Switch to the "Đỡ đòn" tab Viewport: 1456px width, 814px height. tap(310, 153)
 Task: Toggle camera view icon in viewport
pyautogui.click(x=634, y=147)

◇ ◇ ◇ ◇ ◇ ◇ ◇

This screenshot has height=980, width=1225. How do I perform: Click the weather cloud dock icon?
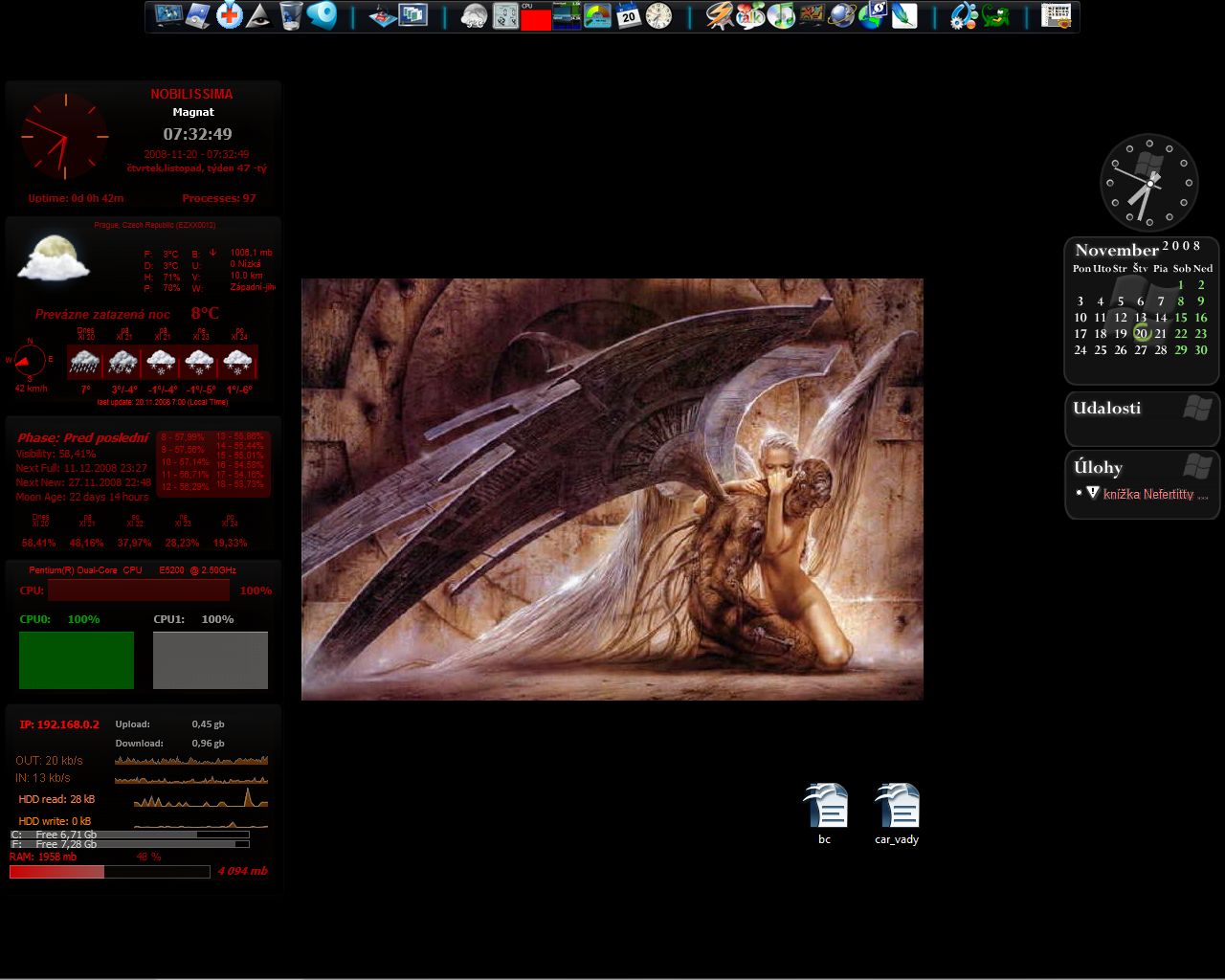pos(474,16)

◇ ◇ ◇ ◇ ◇ ◇ ◇

- [GIVEN INSTRUCTION]
Repeat word for word the stretch from the line containing "This screenshot has" through the line containing "pos(474,16)", both included, without the pictures.

- [TASK OUTPUT]
This screenshot has height=980, width=1225. How do I perform: Click the weather cloud dock icon?
pos(474,16)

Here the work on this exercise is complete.